So in this grotty extruded typesetting product, I sometimes see links and email addresses that have been split apart. Example:
<p>Here is some random text with an email address
<Link>example</Link><Link>@example.com</Link> and here
is more random text with a url
<Link>http://www.</Link><Link>example.com</Link> near the end of the sentence.</p>
Desired output:
<p>Here is some random text with an email address
<email>[email protected]</email> and here is more random text
with a url <ext-link ext-link-type="uri" xlink:href="http://www.example.com/">
http://www.example.com/</ext-link> near the end of the sentence.</p>
Whitespace between the elements does not appear to occur, which is one blessing.
I can tell I need to use an xsl:for-each-group within the p template, but I can't quite see how to put the combined text from the group through the contains() function so as to distinguish emails from URLs.
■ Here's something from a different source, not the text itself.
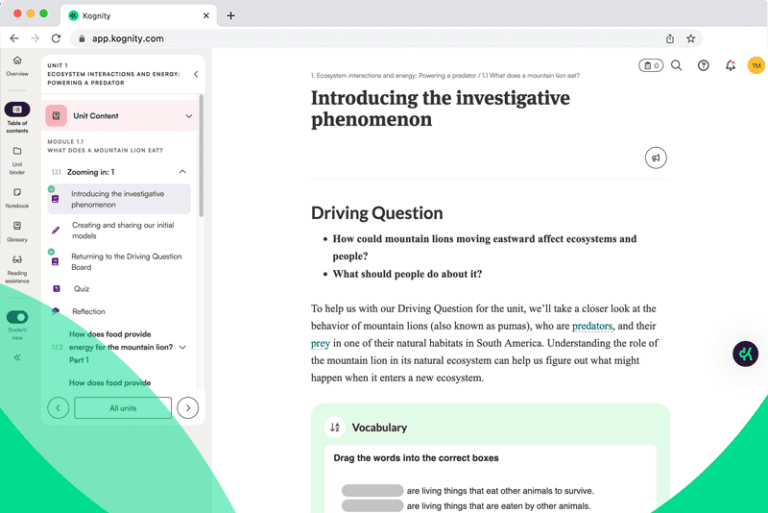The width and height of the screenshot is (768, 513).
Task: Open the Overview home icon
Action: point(17,61)
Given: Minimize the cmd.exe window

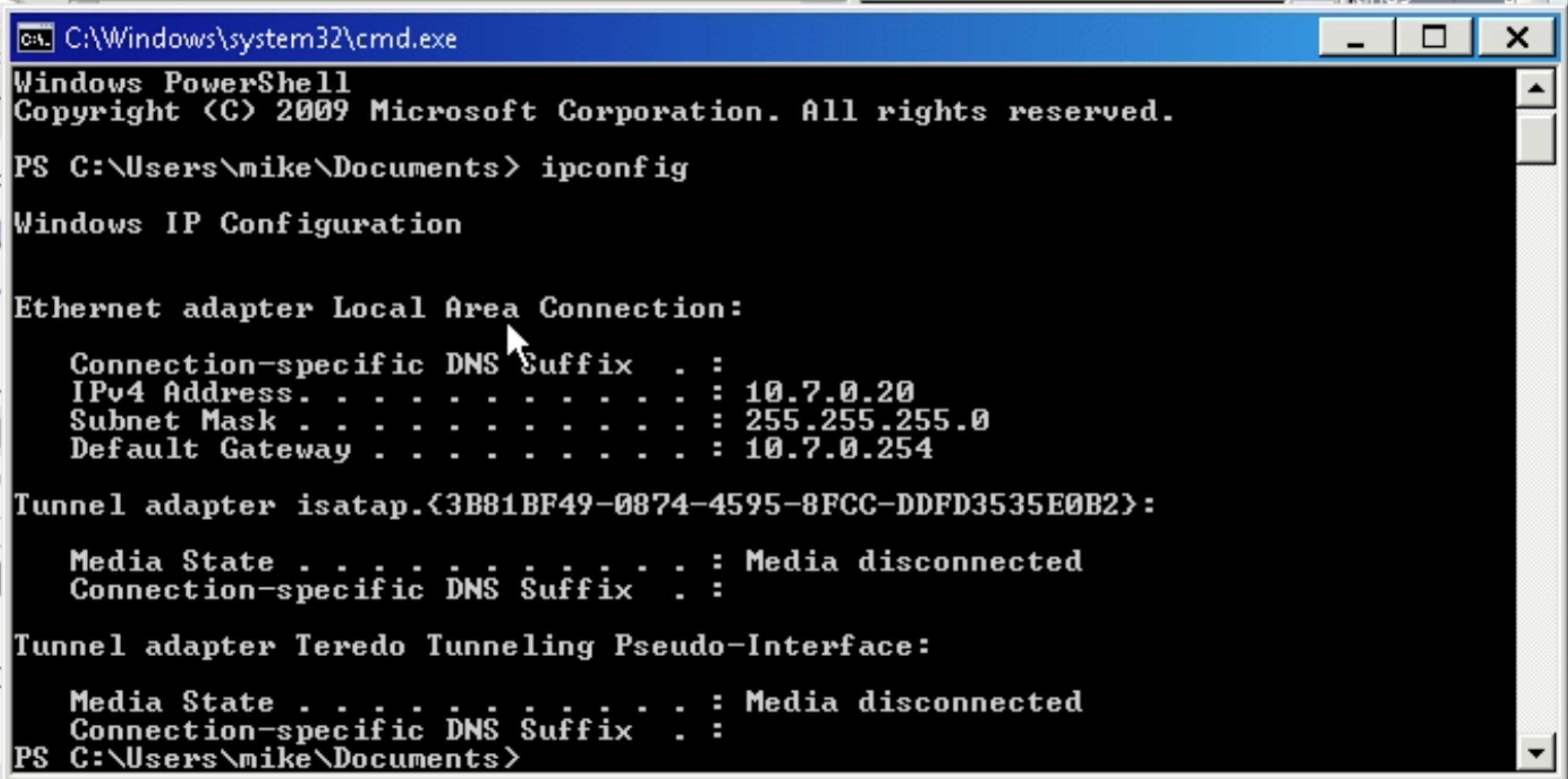Looking at the screenshot, I should pyautogui.click(x=1356, y=38).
Help?
If you use group-adjacent then you can simply string-join the current-group() as in
<xsl:stylesheet
xmlns:xsl="http://www.w3.org/1999/XSL/Transform"
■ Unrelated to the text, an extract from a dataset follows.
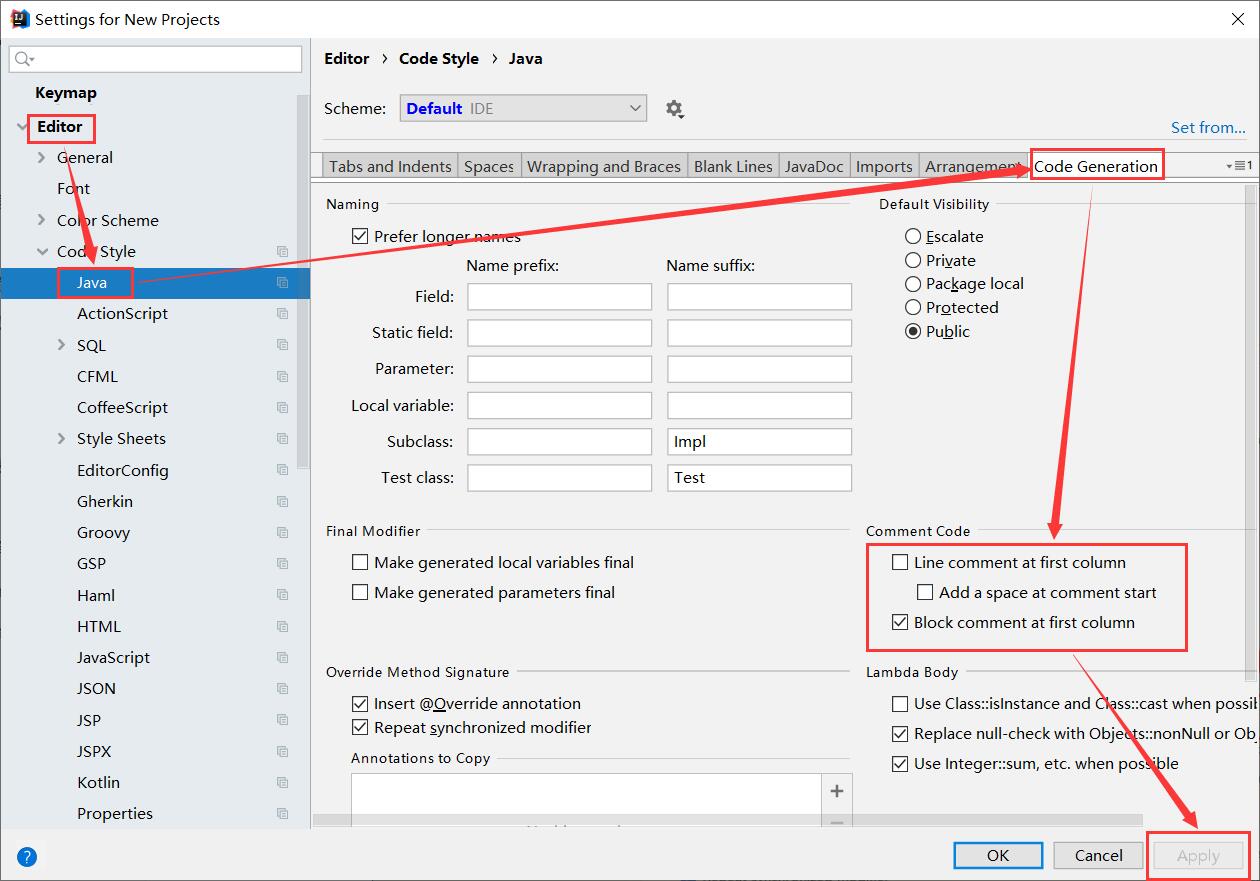Click the Field name prefix input
The width and height of the screenshot is (1260, 881).
pyautogui.click(x=559, y=296)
xmlns:xlink="http://www.w3.org/1999/xlink"
xmlns:xsd="http://www.w3.org/2001/XMLSchema"
exclude-result-prefixes="xsd"
version="2.0">
<xsl:template match="p">
<xsl:copy>
<xsl:for-each-group select="node()" group-adjacent="boolean(self::Link)">
<xsl:choose>
<xsl:when test="current-grouping-key()">
<xsl:variable name="link-text" as="xsd:string" select="string-join(current-group(), '')"/>
<xsl:choose>
<xsl:when test="matches($link-text, '^https?://')">
<ext-link ext-link-type="uri" xlink:href="{$link-text}">
<xsl:value-of select="$link-text"/>
</ext-link>
</xsl:when>
<xsl:otherwise>
<email><xsl:value-of select="$link-text"/></email>
</xsl:otherwise>
</xsl:choose>
</xsl:when>
<xsl:otherwise>
<xsl:apply-templates select="current-group()"/>
</xsl:otherwise>
</xsl:choose>
</xsl:for-each-group>
</xsl:copy>
</xsl:template>
</xsl:stylesheet>